Relapsed and refractory transplant-eligible Hodgkin lymphoma patients who achieve complete responses after treatment with brentuximab vedotin (Adcetris) can often avoid more toxic salvage chemotherapy, according to investigators from Memorial Sloan-Kettering Cancer Center, New York.
Positron-emission tomography (PET)-adapted sequential salvage therapy after treatment with brentuximab allowed 30% of patients to avoid chemotherapy with ICE (ifosfamide, carboplatin, etoposide) and proceed straight to transplant, said Alison J. Moskowitz, MD, a hematologist/oncologist at Memorial Sloan-Kettering, who presented the study at the 9th International Symposium on Hodgkin Lymphoma in Cologne, Germany.1
The phase II study was based on the following rationale: Current salvage regimens such as ICE are quite toxic, but brentuximab is well tolerated and highly active in Hodgkin lymphoma in patients for whom autologous stem cell transplantation fails, and pretransplant PET normalization is a strong predictor of outcome following stem cell transplant.
“We have previously shown that the outcome for patients with normal pretransplant PET is excellent, regardless of whether PET normalization is achieved following ICE therapy alone or ICE followed by additional non–cross-resistant chemotherapy. Due to its high efficacy and excellent tolerability in [autologous stem cell transplant] failures, we aimed to determine whether brentuximab could replace ICE salvage therapy or increase the rate of PET normalization through PET-adapted sequential administration with augmented ICE,” Dr. Moskowitz said.
“In other words, our idea was to incorporate brentuximab in salvage therapy with the goal of normalizing the PET. We hoped that by doing so we might be able to eliminate the more toxic chemotherapy, when patients normalize on brentuximab alone,” Dr. Moskowitz explained in an interview with The ASCO Post.
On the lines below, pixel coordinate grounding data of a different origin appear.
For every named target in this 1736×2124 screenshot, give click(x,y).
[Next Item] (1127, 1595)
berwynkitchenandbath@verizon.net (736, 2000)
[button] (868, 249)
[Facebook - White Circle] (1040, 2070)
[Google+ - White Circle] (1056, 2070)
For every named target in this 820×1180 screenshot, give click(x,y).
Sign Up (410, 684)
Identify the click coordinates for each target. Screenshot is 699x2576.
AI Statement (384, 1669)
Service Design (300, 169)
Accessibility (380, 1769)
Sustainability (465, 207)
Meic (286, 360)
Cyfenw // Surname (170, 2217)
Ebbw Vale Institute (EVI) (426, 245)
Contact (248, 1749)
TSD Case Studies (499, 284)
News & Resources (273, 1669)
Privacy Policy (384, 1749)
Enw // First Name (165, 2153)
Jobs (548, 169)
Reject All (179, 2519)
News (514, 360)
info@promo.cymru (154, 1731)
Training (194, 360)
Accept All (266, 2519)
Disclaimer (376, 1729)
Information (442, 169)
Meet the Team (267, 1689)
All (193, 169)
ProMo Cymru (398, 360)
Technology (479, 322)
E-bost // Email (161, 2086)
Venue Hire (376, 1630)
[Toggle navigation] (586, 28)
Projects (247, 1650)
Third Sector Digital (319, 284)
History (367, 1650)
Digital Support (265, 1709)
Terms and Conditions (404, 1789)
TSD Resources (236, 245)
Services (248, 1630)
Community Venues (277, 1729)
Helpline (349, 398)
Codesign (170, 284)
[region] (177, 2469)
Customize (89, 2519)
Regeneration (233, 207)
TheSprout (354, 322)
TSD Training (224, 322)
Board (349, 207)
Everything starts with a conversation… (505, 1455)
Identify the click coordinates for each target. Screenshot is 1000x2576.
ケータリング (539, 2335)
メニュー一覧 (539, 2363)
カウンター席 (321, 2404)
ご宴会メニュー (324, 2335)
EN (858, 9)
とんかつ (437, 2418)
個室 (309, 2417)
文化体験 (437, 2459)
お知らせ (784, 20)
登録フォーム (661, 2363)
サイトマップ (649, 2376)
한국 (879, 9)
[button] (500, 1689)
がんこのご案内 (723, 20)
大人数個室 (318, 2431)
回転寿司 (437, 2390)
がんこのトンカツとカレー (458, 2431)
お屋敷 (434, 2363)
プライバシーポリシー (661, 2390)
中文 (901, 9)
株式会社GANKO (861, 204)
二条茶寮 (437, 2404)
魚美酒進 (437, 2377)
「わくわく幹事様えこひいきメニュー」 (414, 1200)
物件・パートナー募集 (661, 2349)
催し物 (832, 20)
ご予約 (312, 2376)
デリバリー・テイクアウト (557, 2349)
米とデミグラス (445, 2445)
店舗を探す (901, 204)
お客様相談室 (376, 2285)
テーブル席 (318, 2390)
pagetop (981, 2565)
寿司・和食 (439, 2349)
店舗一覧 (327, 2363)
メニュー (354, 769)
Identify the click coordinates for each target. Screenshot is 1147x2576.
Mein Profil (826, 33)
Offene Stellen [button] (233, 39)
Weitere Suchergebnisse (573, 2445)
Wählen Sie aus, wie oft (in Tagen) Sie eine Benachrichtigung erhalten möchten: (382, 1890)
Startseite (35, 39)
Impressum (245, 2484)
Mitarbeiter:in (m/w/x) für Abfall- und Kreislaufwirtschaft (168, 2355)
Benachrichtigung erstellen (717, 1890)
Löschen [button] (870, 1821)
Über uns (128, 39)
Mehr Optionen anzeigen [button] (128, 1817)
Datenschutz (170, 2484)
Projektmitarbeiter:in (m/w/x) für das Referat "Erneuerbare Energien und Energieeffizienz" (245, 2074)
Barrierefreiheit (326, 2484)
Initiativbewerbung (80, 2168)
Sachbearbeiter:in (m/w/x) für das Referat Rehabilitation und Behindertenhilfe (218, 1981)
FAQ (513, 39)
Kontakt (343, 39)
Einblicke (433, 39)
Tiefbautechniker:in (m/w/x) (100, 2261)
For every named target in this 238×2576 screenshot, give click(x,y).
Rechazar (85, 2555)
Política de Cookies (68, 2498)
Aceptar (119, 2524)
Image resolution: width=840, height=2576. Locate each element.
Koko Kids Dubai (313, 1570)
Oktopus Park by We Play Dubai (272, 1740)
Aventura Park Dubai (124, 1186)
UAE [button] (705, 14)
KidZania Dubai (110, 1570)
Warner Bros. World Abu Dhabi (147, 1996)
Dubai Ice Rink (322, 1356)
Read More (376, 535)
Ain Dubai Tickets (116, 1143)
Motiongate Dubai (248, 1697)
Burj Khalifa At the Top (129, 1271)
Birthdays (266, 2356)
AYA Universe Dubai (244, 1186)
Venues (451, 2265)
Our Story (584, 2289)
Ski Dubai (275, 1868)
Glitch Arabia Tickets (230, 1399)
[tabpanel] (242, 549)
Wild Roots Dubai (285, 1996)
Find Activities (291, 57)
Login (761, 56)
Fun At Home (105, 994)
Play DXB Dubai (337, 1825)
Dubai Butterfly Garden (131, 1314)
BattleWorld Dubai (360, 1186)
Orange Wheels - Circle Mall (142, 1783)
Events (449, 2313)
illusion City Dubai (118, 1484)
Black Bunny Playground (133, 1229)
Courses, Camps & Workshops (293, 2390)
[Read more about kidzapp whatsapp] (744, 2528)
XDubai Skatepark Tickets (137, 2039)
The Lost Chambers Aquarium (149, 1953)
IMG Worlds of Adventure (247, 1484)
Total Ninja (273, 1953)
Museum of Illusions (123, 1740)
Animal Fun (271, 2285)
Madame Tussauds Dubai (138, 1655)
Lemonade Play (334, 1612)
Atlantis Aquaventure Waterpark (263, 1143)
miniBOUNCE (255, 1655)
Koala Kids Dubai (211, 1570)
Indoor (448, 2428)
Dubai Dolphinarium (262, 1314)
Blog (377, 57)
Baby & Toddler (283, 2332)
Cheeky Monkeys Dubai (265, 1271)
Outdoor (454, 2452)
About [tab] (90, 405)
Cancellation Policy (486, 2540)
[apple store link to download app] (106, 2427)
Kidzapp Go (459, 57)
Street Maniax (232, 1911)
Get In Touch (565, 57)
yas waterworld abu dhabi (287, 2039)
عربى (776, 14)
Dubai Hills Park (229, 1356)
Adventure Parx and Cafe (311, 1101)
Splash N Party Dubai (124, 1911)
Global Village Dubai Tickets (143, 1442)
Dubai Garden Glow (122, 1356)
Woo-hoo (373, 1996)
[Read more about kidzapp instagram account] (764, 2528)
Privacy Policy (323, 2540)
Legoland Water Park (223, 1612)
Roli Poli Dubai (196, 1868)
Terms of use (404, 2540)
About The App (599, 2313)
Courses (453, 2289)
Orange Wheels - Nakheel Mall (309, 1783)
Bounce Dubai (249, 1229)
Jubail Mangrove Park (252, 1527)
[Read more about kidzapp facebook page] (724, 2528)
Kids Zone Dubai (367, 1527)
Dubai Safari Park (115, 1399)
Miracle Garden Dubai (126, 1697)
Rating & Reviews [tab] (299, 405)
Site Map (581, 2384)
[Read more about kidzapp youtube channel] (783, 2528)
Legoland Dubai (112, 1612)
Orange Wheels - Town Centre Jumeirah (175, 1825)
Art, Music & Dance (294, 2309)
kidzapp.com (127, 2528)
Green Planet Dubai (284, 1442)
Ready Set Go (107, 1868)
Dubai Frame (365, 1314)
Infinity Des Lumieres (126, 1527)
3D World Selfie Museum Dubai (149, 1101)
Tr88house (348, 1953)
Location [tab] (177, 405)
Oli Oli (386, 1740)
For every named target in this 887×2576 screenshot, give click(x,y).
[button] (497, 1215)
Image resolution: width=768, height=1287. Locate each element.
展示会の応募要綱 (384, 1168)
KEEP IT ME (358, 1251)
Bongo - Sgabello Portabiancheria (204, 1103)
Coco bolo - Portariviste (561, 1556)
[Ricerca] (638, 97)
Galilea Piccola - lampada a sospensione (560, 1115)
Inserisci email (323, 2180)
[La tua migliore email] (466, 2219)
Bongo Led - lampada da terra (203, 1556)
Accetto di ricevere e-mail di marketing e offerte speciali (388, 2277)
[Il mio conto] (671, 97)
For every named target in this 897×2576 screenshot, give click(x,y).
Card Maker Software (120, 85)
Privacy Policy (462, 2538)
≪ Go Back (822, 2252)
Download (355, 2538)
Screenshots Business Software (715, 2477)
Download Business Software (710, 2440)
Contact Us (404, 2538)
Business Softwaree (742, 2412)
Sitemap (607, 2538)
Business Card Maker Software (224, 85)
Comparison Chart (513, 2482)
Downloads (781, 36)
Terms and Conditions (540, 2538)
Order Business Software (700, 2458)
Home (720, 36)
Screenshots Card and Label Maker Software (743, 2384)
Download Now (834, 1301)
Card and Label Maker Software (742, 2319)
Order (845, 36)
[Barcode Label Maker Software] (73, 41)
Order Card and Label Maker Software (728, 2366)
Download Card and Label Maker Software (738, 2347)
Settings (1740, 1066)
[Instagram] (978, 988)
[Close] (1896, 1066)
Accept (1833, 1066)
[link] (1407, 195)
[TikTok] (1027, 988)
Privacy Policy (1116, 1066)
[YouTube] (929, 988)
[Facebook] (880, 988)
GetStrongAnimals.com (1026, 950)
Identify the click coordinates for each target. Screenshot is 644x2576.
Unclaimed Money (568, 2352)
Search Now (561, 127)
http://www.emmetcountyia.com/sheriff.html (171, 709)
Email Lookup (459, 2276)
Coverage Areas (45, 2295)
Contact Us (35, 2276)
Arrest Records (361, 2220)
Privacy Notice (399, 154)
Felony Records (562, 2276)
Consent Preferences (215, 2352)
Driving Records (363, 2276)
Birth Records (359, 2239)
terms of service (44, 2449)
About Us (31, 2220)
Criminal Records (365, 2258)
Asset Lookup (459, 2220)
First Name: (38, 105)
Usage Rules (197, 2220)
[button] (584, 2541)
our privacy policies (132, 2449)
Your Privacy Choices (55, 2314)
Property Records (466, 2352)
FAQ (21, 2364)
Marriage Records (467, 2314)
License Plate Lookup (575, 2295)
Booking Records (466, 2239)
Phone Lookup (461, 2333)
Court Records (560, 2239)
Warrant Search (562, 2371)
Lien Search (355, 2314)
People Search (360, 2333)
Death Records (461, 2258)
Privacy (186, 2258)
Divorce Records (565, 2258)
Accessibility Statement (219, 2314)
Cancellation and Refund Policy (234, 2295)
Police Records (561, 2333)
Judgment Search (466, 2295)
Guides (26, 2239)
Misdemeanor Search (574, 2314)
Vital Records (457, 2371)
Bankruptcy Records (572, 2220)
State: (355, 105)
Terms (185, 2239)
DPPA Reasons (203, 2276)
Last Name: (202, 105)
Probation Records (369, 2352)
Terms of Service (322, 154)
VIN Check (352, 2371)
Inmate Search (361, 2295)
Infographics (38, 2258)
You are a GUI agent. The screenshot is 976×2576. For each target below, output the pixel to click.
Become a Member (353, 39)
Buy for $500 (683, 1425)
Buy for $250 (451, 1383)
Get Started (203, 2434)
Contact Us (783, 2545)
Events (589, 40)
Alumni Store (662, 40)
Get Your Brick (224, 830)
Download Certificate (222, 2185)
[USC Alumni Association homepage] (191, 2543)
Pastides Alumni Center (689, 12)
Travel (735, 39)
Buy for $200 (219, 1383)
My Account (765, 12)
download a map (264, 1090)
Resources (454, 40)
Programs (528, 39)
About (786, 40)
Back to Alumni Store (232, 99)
Weekly Dosing With Brentuximab
The phase II study enrolled 46 patients with relapsed/refractory Hodgkin lymphoma. Patients received two cycles of weekly brentuximab given at 1.2 mg/kg followed by PET imaging. Patients who achieved normalization of PET (≤ Deauville 2) proceeded to stem cell transplant while those with PET scores ≥ Deauville 3 received two cycles of augmented ICE (ie, double doses of ifosphamide and etoposide). The primary endpoint was complete response rate after brentuximab with or without augmented ICE.
Dr. Moskowitz noted that the weekly schedule is not commonly given, but phase I data have suggested responses might occur earlier with more intensive treatment.
High Response Rates Achieved
The complete response rate was 80% after brentuximab (with or without ICE), and 30% of patients were able to avoid ICE salvage therapy, Dr. Moskowitz reported.
“Of 40 evaluable patients, 36 have completed [autologous stem cell transplant], 3 will undergo [stem cell transplant] shortly, and one remains on treatment for persistent disease,” she said.
Only eight patients did not achieve a complete response, and of these, two proceeded directly to autologous stem cell transplant (based on very good, though not complete, responses), five had PET-negative disease and received radiotherapy followed by stem cell transplant, and one received additional chemotherapy.
Adverse events related to brentuximab included neuropathy and rash, which were primarily mild and manageable. Grade 2 neuropathy occurred in only 15% of patients, and grade 2/3 rash, which responded well to steroids, was observed in 18%.
The investigators have initiated an expansion study in which an additional 20 patients will receive weekly brentuximab for three cycles (not two, as in the initial protocol).
“So far, we have seen that 30% of patients become PET-negative with brentuximab alone, but many patients do achieve a very good response after two cycles, and we believe that if they received a third cycle, they may become PET-negative,” Dr. Moskowitz explained.
PET-negative patients will proceed to stem cell transplant, while PET-positive patients will receive augmented ICE for two cycles. In a second PET assessment, those who are still PET-positive will receive further treatment while the PET-negative patients will undergo stem cell transplant. ■
Disclosure: Research support was provided by Seattle Genetics
1. Moskowitz AJ, Schoder H, Gerecitano J, et al: PET adapted sequential salvage therapy with brentuximab vedotin and augmented ICE for transplant eligible patients with relapsed and refractory Hodgkin lymphoma. 9th International Symposium on Hodgkin Lymphoma. Abstract T128. Presented October 15, 2013.